__Work instructions__
In your copy of the data, include no pictures and alter nothing else.

(Dataset records)
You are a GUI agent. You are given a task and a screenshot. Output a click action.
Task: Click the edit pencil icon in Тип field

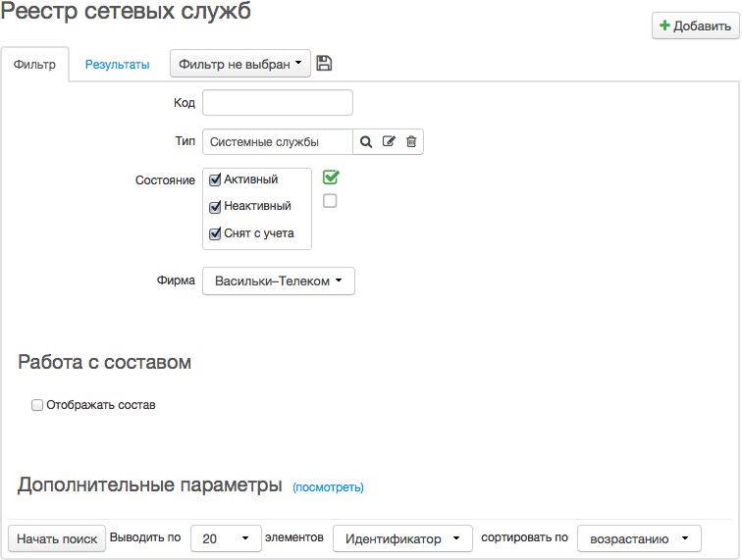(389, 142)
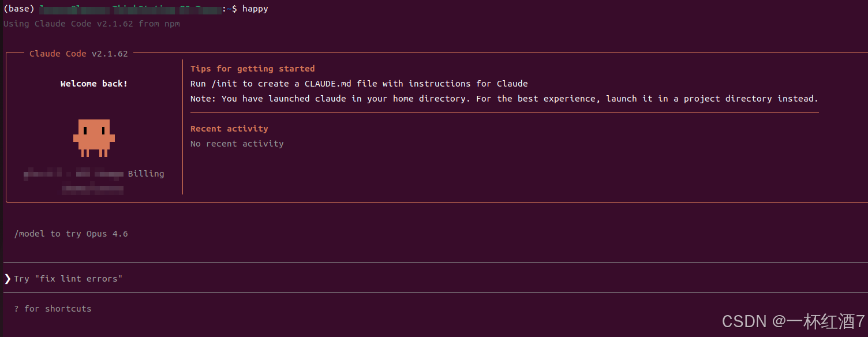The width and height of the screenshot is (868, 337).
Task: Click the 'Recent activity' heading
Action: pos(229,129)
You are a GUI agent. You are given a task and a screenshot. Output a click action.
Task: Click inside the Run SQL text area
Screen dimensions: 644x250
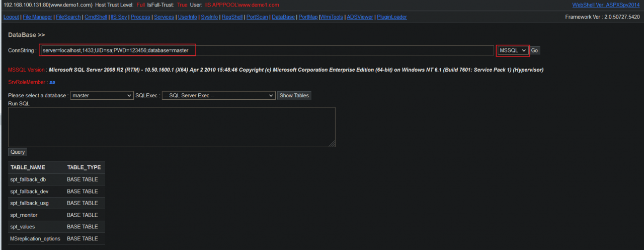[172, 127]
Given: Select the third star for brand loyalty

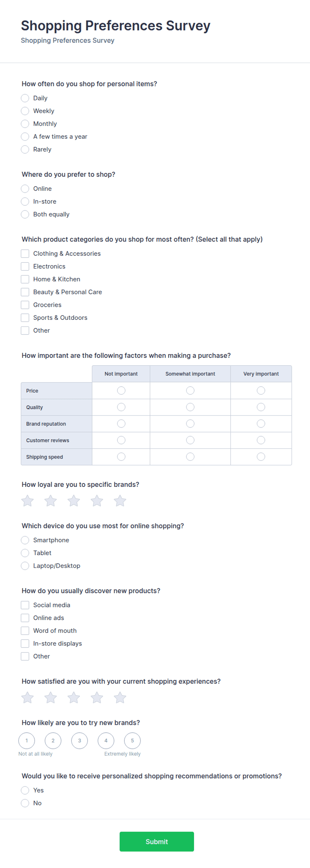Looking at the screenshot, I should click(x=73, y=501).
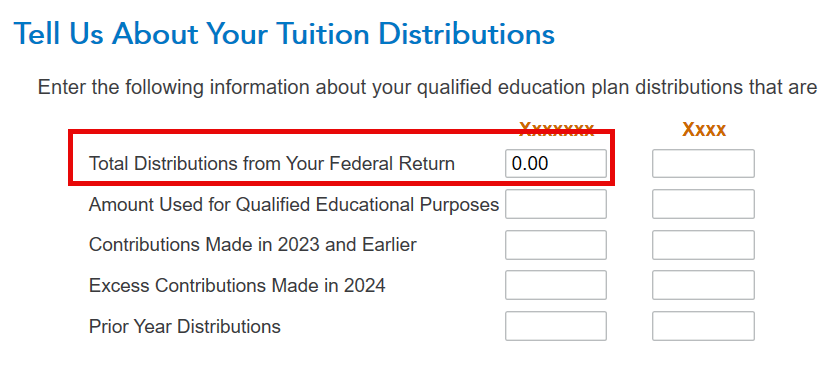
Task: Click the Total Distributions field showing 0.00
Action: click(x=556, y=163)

__Task output__
You are a GUI agent. You are given a task and a screenshot. Output a click action.
Task: Click the edit pencil icon in Тип field

(389, 142)
The width and height of the screenshot is (868, 337).
Task: Click the 'Recent activity' heading
Action: pos(229,129)
You are a GUI agent. You are given a task and a screenshot. Output a click action.
Task: Click inside the Run SQL text area
Screen dimensions: 644x250
[172, 127]
Given: Select the third star for brand loyalty

Looking at the screenshot, I should click(x=73, y=501).
Task: Click the Total Distributions field showing 0.00
Action: click(x=556, y=163)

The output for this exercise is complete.